**What you are asked to do**
Stopping at the line that holds "You are a computer-use agent. Viewport: 1280px", repeat the lines below exactly, starting from the very first and including that final line.

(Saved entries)
━━━━━━━━━━

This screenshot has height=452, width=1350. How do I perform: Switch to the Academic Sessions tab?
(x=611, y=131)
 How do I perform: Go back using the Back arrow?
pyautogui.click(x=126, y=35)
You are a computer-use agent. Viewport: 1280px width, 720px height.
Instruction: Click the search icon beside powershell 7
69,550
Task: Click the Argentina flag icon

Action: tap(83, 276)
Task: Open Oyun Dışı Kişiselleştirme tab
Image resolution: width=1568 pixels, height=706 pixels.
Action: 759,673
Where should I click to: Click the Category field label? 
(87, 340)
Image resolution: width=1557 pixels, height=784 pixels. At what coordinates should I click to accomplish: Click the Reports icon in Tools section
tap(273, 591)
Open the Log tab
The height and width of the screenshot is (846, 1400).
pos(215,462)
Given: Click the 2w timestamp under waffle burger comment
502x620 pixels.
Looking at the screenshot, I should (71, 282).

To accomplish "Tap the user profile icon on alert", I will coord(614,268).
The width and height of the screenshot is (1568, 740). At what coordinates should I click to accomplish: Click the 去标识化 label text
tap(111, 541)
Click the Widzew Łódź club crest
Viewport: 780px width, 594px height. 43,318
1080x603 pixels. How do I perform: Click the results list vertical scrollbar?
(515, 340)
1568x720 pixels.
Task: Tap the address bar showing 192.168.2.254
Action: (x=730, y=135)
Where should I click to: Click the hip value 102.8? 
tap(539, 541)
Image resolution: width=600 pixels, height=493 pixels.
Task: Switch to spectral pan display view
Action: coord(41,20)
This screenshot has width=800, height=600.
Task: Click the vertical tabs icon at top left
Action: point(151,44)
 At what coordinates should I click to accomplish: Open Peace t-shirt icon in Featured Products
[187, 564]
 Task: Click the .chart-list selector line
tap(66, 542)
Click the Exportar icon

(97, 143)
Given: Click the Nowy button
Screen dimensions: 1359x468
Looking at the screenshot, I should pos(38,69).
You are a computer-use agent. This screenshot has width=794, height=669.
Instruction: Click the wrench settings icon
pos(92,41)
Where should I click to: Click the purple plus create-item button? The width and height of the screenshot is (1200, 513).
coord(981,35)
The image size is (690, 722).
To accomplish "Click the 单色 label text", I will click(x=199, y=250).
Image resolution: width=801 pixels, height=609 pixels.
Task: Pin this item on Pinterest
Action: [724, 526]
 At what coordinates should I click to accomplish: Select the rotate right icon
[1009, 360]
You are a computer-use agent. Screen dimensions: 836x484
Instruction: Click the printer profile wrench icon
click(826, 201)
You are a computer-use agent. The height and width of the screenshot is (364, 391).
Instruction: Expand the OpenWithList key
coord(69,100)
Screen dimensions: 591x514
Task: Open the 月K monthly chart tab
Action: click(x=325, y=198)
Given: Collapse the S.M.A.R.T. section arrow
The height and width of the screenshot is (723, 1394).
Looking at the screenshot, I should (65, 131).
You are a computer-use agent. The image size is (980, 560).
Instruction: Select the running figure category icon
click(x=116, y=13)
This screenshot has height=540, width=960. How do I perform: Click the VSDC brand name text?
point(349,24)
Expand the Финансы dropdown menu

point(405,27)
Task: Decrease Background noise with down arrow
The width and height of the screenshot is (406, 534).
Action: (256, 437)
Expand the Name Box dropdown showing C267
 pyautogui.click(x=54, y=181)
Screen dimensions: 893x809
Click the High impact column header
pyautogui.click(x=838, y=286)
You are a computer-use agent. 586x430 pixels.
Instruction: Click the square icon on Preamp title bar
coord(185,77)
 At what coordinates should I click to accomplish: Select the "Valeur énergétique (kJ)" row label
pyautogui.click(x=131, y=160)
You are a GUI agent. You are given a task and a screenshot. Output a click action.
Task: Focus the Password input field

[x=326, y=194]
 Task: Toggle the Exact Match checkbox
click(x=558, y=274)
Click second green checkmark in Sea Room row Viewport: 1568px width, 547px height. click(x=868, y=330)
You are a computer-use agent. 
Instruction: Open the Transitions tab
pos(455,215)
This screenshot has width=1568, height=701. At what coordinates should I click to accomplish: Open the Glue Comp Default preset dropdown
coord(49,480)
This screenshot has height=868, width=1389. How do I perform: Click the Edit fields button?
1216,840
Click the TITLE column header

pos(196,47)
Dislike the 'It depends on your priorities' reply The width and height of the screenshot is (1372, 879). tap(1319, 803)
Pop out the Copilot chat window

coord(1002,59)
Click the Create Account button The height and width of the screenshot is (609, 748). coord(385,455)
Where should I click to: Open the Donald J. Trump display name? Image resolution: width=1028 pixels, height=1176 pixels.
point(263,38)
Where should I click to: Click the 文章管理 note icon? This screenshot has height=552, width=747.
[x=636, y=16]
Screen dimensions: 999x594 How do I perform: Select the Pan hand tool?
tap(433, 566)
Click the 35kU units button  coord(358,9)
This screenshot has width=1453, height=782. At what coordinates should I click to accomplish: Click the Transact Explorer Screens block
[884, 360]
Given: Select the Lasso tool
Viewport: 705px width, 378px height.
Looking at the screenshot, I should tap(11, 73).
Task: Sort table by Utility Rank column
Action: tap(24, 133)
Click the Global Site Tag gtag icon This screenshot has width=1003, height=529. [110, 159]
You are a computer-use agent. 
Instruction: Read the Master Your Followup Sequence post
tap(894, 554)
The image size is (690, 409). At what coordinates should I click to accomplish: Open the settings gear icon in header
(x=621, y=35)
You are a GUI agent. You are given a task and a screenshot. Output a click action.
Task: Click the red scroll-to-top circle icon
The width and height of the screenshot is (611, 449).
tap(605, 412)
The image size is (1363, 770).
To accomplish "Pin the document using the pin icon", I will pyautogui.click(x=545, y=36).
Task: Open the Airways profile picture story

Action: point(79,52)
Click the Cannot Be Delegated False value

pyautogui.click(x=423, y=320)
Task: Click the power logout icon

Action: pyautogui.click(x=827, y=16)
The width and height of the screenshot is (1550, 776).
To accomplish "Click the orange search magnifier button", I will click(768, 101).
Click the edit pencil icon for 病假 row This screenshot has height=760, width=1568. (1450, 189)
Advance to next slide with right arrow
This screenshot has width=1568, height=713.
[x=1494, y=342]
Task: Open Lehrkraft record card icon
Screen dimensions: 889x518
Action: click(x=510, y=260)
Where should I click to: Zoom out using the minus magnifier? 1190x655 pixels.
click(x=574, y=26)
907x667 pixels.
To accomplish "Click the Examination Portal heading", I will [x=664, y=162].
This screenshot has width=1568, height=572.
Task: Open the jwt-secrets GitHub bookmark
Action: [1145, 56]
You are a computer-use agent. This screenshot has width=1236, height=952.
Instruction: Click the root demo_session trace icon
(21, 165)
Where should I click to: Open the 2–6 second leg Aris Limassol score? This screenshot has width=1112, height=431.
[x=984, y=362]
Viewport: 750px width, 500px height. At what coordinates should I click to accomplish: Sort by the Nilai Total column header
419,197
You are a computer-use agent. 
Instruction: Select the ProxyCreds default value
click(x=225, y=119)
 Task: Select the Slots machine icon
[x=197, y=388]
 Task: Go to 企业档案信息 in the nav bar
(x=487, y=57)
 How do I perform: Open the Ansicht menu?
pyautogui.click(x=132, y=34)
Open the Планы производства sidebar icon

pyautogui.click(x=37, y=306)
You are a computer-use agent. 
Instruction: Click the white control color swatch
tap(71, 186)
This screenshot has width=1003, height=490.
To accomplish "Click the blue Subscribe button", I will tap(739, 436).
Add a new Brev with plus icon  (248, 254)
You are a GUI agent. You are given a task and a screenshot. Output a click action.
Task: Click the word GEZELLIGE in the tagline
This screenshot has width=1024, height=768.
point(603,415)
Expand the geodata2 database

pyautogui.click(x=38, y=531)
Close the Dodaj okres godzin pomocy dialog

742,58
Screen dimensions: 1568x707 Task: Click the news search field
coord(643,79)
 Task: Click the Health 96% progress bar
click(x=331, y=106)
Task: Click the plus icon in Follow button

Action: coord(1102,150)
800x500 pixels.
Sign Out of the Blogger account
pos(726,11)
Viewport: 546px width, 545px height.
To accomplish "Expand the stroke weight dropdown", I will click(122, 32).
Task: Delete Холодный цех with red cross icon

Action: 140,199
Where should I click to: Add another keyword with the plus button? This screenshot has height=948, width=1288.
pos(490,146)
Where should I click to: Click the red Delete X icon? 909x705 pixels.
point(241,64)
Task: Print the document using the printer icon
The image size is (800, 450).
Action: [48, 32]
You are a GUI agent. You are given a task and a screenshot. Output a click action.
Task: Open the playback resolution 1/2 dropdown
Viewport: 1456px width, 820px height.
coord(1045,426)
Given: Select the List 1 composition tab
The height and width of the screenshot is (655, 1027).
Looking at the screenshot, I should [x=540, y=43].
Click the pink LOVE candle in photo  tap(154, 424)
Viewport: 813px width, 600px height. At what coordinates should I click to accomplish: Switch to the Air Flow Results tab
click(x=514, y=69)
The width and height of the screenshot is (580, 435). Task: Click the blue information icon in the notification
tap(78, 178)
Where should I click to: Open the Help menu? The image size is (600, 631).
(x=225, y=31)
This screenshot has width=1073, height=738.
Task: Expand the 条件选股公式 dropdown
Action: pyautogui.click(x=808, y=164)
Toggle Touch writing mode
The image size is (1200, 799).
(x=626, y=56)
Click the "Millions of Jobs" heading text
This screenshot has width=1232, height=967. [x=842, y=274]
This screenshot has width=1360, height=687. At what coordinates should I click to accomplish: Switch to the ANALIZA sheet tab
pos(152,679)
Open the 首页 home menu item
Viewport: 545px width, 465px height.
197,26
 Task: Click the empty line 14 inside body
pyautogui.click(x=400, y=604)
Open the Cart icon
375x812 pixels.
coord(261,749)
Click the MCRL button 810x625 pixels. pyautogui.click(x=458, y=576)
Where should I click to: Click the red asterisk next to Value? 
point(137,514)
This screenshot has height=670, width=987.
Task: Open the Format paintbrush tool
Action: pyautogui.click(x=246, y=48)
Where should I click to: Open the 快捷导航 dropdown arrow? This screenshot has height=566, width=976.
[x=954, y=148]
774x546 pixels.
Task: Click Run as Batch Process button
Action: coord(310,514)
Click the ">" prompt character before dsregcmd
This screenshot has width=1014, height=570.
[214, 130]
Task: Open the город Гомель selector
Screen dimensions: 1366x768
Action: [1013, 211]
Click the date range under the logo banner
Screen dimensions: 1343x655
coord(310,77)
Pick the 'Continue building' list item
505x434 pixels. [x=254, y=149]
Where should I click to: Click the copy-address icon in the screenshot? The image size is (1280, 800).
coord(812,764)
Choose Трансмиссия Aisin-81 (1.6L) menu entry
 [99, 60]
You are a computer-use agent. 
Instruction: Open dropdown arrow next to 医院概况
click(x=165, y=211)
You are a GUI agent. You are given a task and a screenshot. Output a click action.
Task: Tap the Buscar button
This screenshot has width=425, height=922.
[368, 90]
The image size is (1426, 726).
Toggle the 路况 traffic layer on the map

━━━━━━━━━━

**Response**
This screenshot has height=452, width=1350. How do I perform: Switch to the Academic Sessions tab?
(x=611, y=131)
 How do I perform: Go back using the Back arrow?
pyautogui.click(x=126, y=35)
You are a computer-use agent. Viewport: 1280px width, 720px height.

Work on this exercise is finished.